-- Source material follows --

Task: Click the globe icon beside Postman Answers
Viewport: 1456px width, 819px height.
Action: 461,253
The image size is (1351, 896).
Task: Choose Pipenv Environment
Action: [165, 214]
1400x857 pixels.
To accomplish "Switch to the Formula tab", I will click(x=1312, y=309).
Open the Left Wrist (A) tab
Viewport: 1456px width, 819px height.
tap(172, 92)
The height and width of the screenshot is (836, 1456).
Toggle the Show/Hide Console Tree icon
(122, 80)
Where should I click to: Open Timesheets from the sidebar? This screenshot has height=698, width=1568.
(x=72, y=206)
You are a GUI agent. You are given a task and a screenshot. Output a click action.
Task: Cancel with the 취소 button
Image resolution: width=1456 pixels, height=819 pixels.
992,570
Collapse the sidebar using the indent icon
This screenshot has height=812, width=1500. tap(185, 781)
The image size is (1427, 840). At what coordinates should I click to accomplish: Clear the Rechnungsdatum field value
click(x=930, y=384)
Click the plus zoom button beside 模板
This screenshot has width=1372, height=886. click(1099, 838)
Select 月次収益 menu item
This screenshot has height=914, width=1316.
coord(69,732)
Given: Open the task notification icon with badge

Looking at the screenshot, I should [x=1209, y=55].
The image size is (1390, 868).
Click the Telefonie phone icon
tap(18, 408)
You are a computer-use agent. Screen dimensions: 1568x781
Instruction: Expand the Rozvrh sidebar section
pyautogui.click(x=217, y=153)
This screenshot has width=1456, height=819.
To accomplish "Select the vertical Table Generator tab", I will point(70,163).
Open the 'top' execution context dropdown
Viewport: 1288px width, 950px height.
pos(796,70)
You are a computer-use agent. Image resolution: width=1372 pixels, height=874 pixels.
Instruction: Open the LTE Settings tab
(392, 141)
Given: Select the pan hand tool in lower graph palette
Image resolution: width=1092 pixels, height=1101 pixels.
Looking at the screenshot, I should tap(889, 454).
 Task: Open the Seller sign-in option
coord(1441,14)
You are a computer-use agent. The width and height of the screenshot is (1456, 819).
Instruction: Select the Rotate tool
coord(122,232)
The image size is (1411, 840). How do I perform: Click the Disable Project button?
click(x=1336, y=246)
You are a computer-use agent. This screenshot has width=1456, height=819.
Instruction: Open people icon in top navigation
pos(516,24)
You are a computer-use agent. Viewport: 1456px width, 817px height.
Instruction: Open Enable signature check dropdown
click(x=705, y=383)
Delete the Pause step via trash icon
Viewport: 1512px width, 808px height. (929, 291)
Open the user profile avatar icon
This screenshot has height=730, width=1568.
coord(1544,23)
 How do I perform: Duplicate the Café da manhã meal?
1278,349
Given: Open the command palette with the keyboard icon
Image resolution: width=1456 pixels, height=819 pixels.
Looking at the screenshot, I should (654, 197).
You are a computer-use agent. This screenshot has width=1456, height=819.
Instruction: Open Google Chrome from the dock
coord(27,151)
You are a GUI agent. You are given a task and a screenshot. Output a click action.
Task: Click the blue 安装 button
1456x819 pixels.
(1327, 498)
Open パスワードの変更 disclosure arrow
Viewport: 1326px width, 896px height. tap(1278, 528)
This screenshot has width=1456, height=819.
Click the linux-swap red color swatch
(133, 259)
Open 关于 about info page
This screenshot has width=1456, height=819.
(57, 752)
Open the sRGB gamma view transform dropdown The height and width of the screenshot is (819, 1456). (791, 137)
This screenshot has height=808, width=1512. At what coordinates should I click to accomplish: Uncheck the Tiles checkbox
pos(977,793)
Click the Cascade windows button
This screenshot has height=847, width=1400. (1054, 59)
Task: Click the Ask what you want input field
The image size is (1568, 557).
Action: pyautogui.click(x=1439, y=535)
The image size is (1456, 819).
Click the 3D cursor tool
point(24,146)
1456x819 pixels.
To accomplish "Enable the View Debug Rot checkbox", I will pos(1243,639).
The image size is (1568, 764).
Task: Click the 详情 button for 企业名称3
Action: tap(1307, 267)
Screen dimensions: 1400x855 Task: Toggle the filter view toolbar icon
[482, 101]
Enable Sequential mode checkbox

-- Source material concluded --

● **What to produce**
Using the entries above, repeat only the lines from the one containing "Instruction: Expand the" through the one containing "You are a computer-use agent. Image", end lines included.

● **Solved exercise**
Instruction: Expand the Rozvrh sidebar section
pyautogui.click(x=217, y=153)
This screenshot has width=1456, height=819.
To accomplish "Select the vertical Table Generator tab", I will point(70,163).
Open the 'top' execution context dropdown
Viewport: 1288px width, 950px height.
pos(796,70)
You are a computer-use agent. Image resolution: width=1372 pixels, height=874 pixels.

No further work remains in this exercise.